Все-таки эта, хотя и неудачная, попытка экспроприации крупной купюры спасла Юрашу от голодной смерти. В качестве трофея у него остались Тонины рубль с мелочью и начатая книжечка троллейбусных билетов.
Мальчики
Утром Алик ездил на рынок. Купил кусок телятины на паровые котлеты тетеньке, цыпленка для бульона, свежего творожка, разных душистых травок и корешков, отборных помидоров, цветной капусты.
Оглядывая заваленные овощами ряды, Алик выбирал и покупал только самое свежее, лучшее. И не торговался — он не был мелочным. Голова его была занята отнюдь не покупками и даже не тем, как угодить любимой тетеньке. Завтра вечером предстояло свидание. Вокруг шумели, волновались, кричали, спорили и торговались, но створки Аликиного сердца были распахнуты сейчас лишь для весеннего, тревожно волнующего ветра любовных надежд.
Он думал о том, какие невинные, манящие, какие призывные, чистые и доверчивые глаза у этой звонкоголосой девчонки, сколько обаяния, женственности в мягких и плавных формах ее молодого тела, длинной шеи, тонких гибких руках, покатых плечах, благородном изгибе спины, прямых стройных ножках, гордой упругой походке.
Весь день, дразня воображение, она стояла у него перед глазами, горделивая и доверчивая, смело, неискушенно, с вызовом смотрела ему в глаза. Ехал ли он с рынка, готовил ли на кухне котлетки, накрывал стол, убирал квартиру — все время перед ним была она, заслоняя собой все: и столь «дорогую» тетеньку, и ее захламленную квартирку, и далекого пижона Юрашу, и прошлое, и настоящее, и будущее. В мире была одна она. И никого больше. Алик умел настраиваться па любовный лад.

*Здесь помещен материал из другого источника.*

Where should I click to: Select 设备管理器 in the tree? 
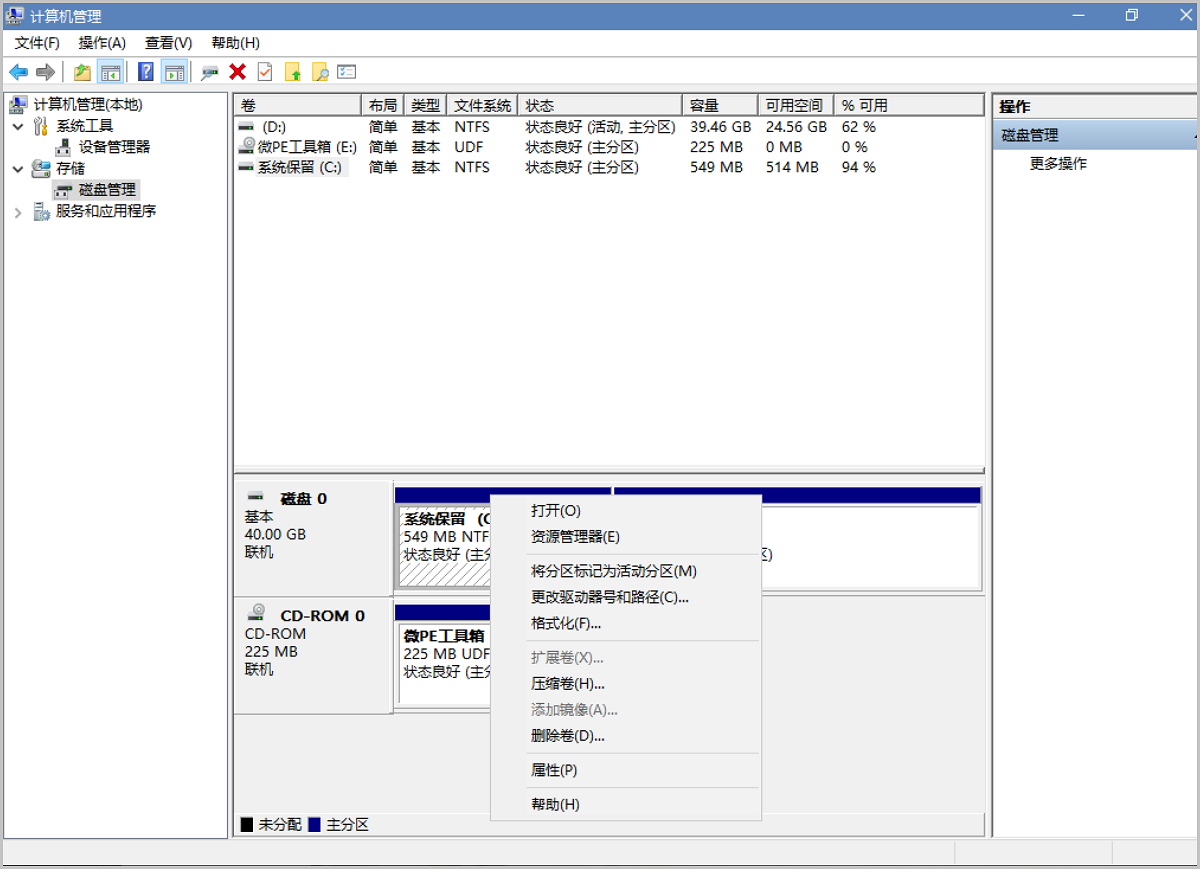coord(114,147)
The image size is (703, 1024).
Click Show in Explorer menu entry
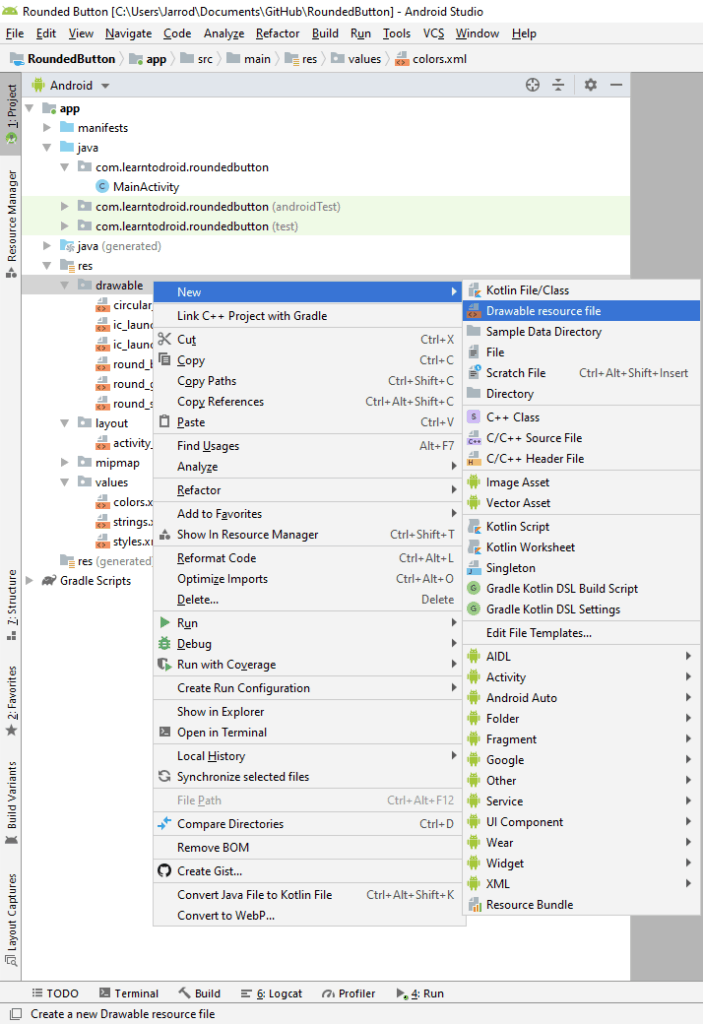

Машенька тоже, волнуясь, думала о свидании с Аликом, о первом взрослом свидании. Раньше были встречи лишь с мальчиками-ровесниками, такими же, как и сама, вчерашними школьниками, простыми и понятными, молчаливыми, застенчивыми или, напротив, задиристыми, говорливыми воображалами.
После лекций в институте она прибежала домой, быстро прибрала в своей комнате — утром не успела, приготовила обед третьей категории сложности. То есть самый простой. Субботние и воскресные у них в семье были второй категории, а уж праздничные или с гостями — первой, высшей. Потом села за учебник анатомии «зубрить кости».
…В первый раз в анатомическом музее Маша едва не упала в обморок. Оживленные, раскрасневшиеся, в стерильно белых халатах, они зашли в чистый, облицованный белым кафелем зал. На длинных стеллажах вдоль стен, в шкафах и застекленных столах посреди зала покоились разные экспонаты.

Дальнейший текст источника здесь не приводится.